We show that the effects of overfitting and underfitting a vector autoregressive (VAR) model are strongly asymmetric for VAR summary statistics involving higher-order dynamics (such as impulse response functions, variance decompositions, or long-run forecasts). Underfit models often underestimate the true dynamics of the population process and may result in spuriously tight confidence intervals. These insights are important for applied work, regardless of how the lag order is determined. In addition, they provide a new perspective on the trade-offs between alternative lag order selection criteria.
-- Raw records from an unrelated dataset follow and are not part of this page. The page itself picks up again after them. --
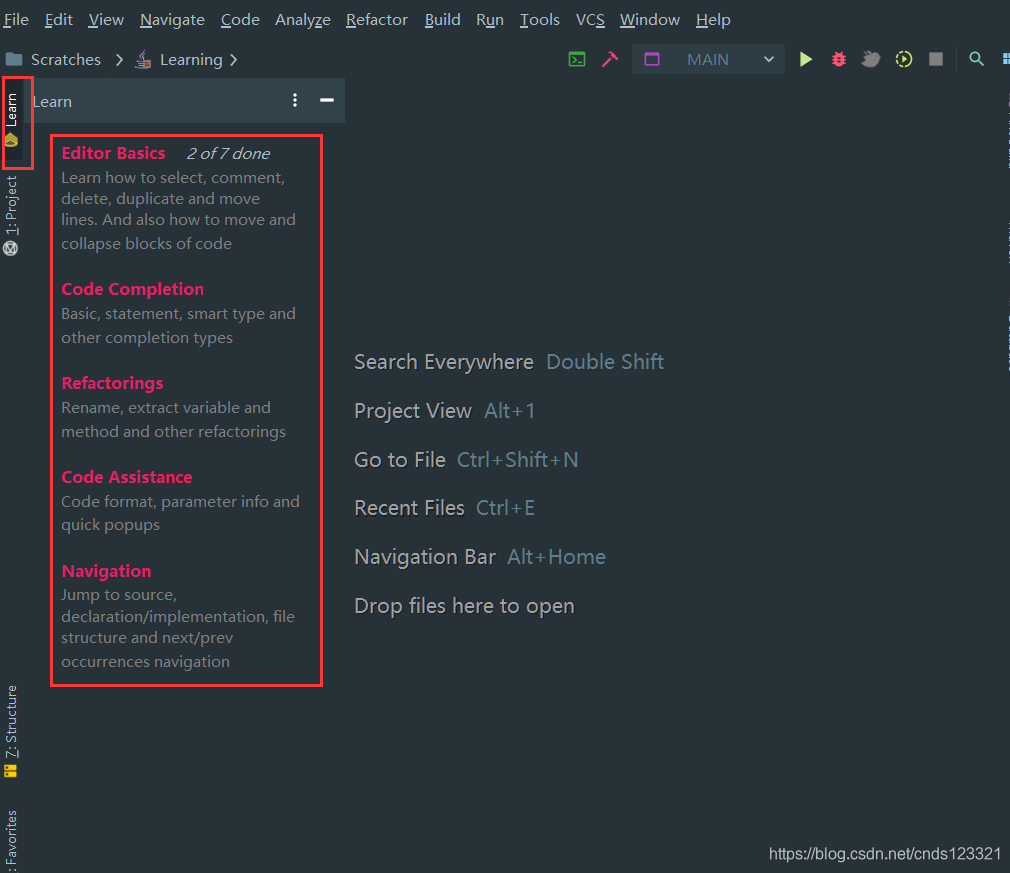
Task: Open the Terminal tool window icon
Action: click(577, 59)
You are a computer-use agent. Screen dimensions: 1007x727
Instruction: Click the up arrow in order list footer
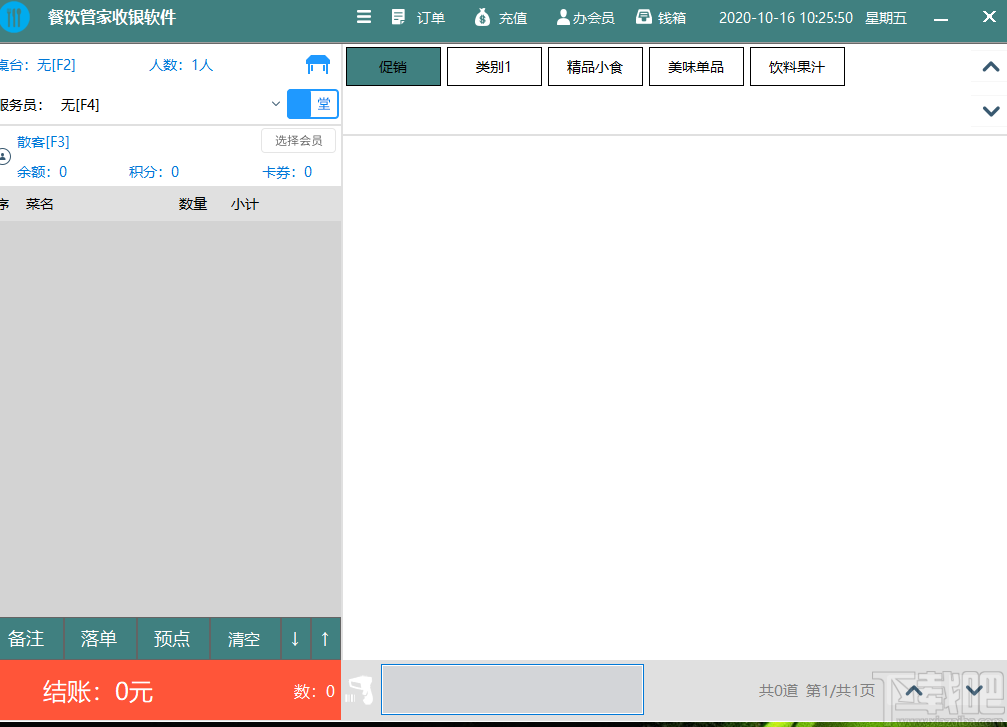coord(325,637)
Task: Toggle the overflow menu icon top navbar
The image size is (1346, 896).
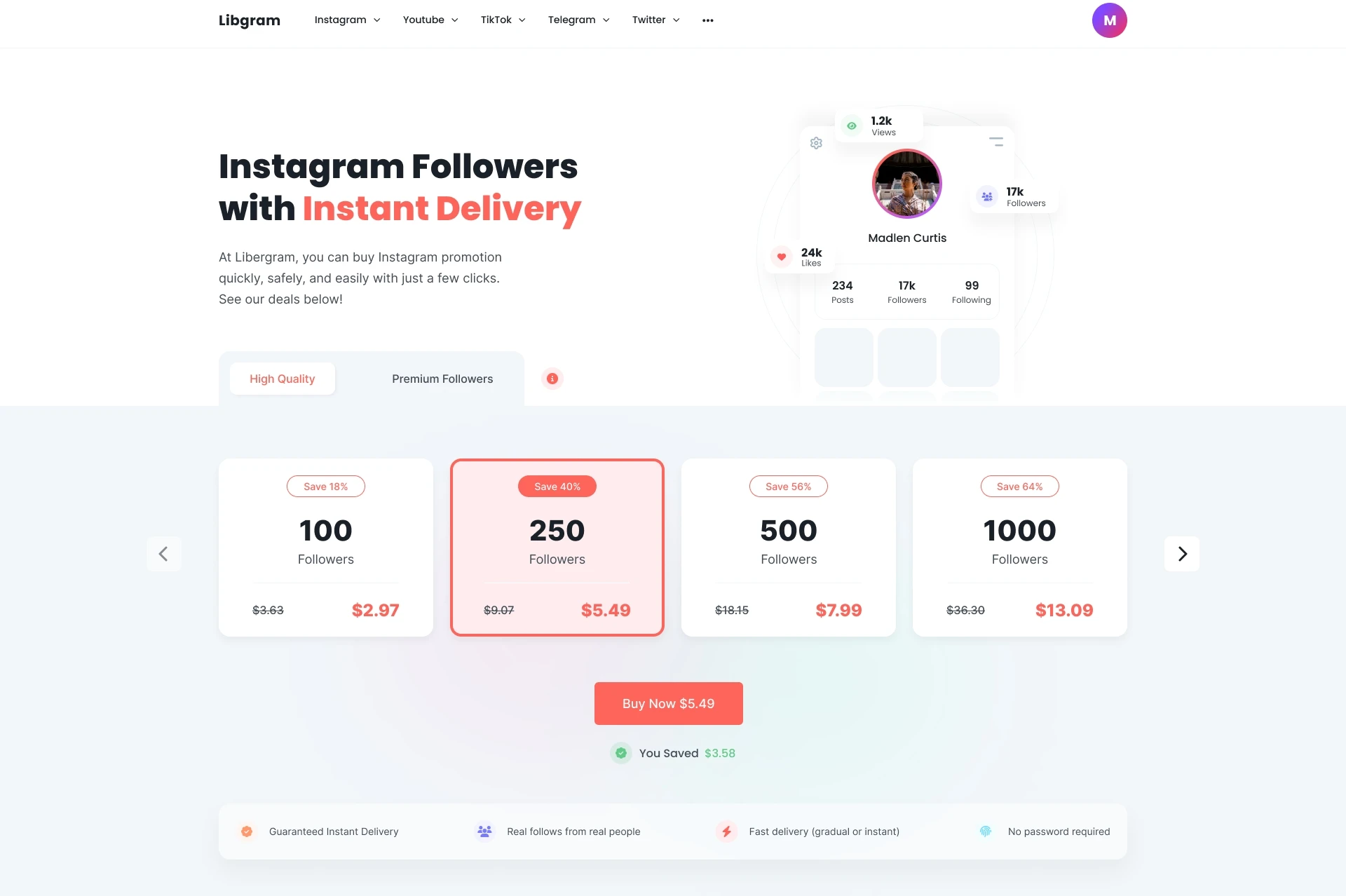Action: (x=708, y=20)
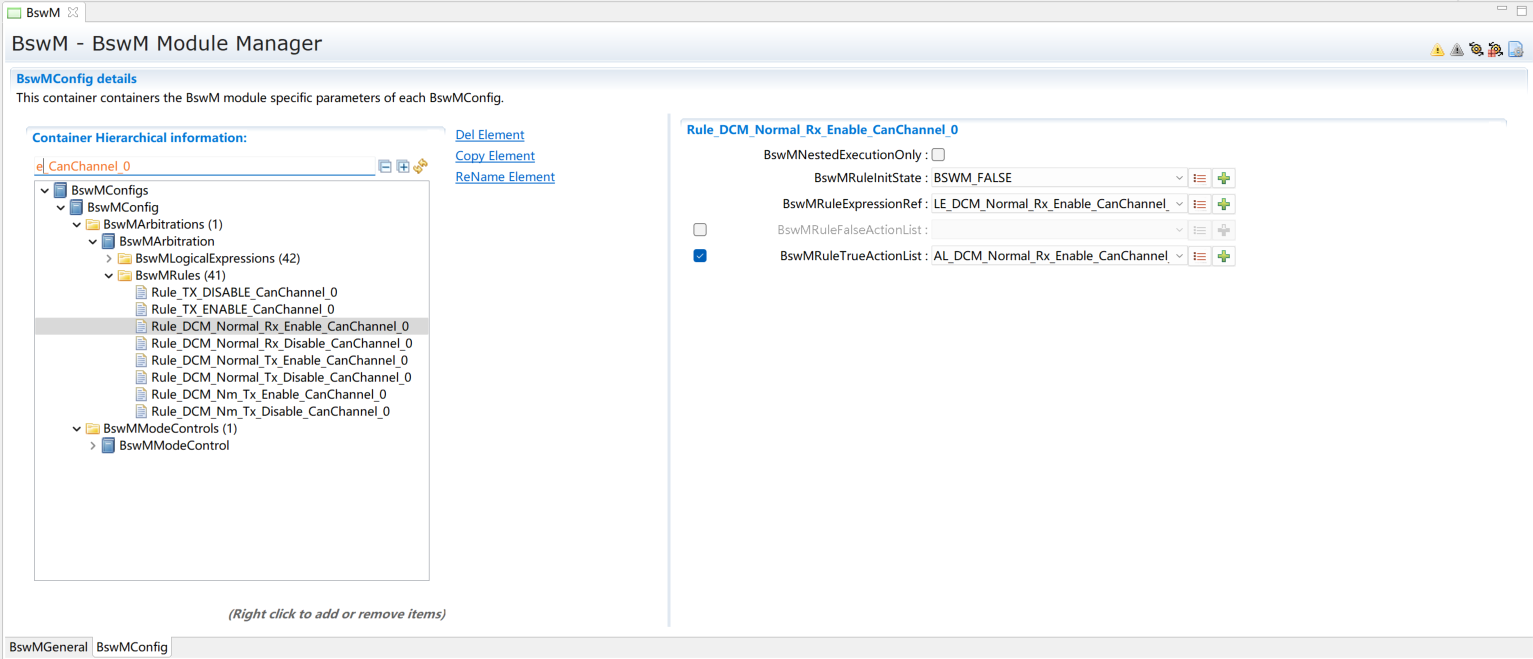This screenshot has height=659, width=1533.
Task: Select the BswMConfig bottom tab
Action: [x=132, y=647]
We provide evidence that, contrary to conventional wisdom, for many statistics of interest to VAR users the point and interval estimates based on the AIC compare favourably to those based on the more parsimonious Schwarz Information Criterion and Hannan-Quinn Criterion.
机译:我们显示,对于涉及较高阶动力学(例如脉冲响应函数,方差分解或长期预测)的VAR摘要统计信息,过度拟合和不拟合向量自回归(VAR)模型的影响强烈不对称。欠拟合模型通常会低估人口过程的真实动态,并可能导致虚假的紧密置信区间。无论如何确定滞后顺序,这些见解对于应用工作都很重要。此外,它们为替代滞后订单选择标准之间的取舍提供了新的视角。我们提供的证据表明,与传统观点相反,对于VAR用户感兴趣的许多统计数据,基于AIC的点和间隔估计值与基于更简约的Schwarz信息标准和Hannan-Quinn标准的估计值相比更为有利。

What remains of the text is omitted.